In 2003 the Norwegian government introduced Integrated Strategic Leadership (ISL). The Chief of Defence and his military/strategic functions is now integrated within the Ministry of Defence in an attempt to strengthen the Ministry’s collective abilities in strategic planning, leadership and control of the Norwegian armed forces. ISL has since the beginning been widely discussed, and the most prominent critiques are based on a concern that this ‘political-military matrimony’ challenge the Chief of Defence’s professional autonomy and reduces him to a mouthpiece for political representatives.
The primary objective of this thesis is to assess the Chief of Defence’s influence on long-term defence planning (LTDP) for the Norwegian armed forces, and in particular to analyze whether the extent of this influence appears to have changed after the establishment of Integrated Strategic Leadership. In a comparative case study of the two last processes of long-term defence planning the thesis studies - through a qualitative document analysis - the extent to which the Chief of Defence’s professional military recommendations for the developments of the Norwegian armed forces, were followed by the Norwegian government in the two subsequent governmental propositions.

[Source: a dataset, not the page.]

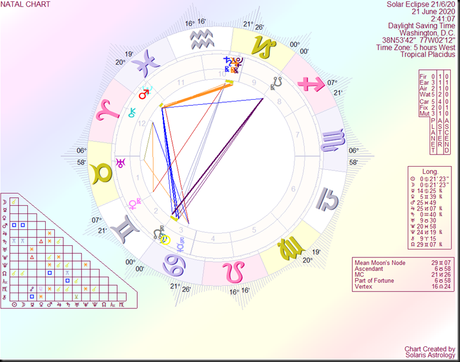Screen dimensions: 460x362
Task: Select the Sagittarius arrow glyph
Action: click(311, 84)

The analysis of the documents illustrates that Integrated Strategic Leadership appears to have had limited impact on the extent of the Chief of Defence’s influence on the LTDP-process. It further shows how both the long-term defence planning process - before and after the establishment of ISL - was characterized by relatively strong political control. The central argument of the thesis is that the perceived strong governmental control of the two LTDP-processes may be understood in relation to the significant restructurings of the Norwegian armed forces and its strengthened importance as an instrument of foreign policy - rather than as a consequence of the establishment of Integrated Strategic Leadership per se.